Problem statement: An exact copy of every record below is needed, with the pictures left out.

^^^^^^^^^^^^^^^^

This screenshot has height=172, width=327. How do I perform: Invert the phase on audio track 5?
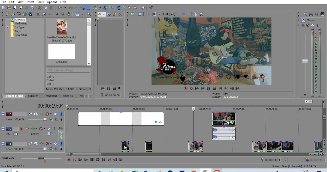[x=27, y=129]
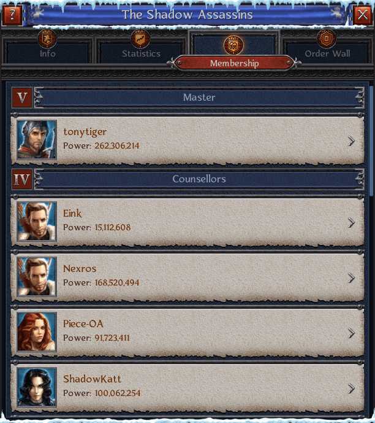
Task: Click the Statistics chart emblem icon
Action: coord(140,39)
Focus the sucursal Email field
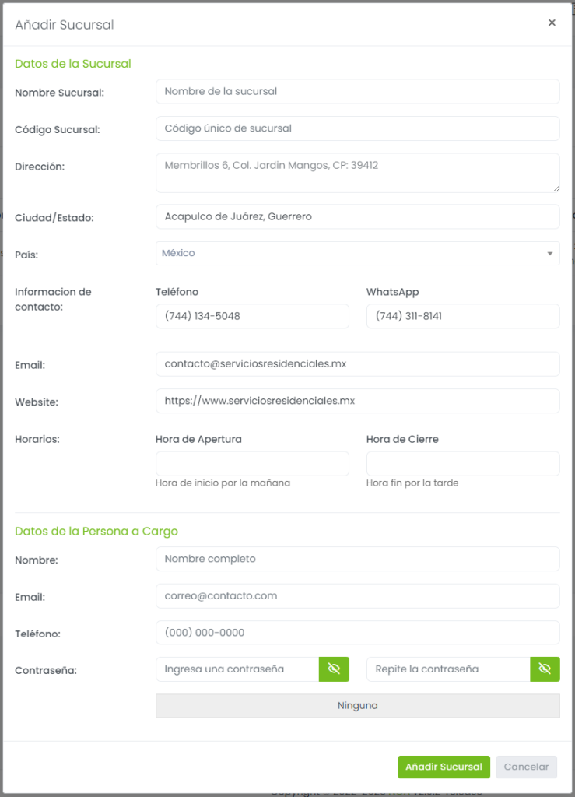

^^^^^^^^^^^^^^^^

Written answer:
This screenshot has height=172, width=327. How do I perform: Invert the phase on audio track 5?
[x=27, y=129]
Task: Click the Statistics chart emblem icon
Action: coord(140,39)
Focus the sucursal Email field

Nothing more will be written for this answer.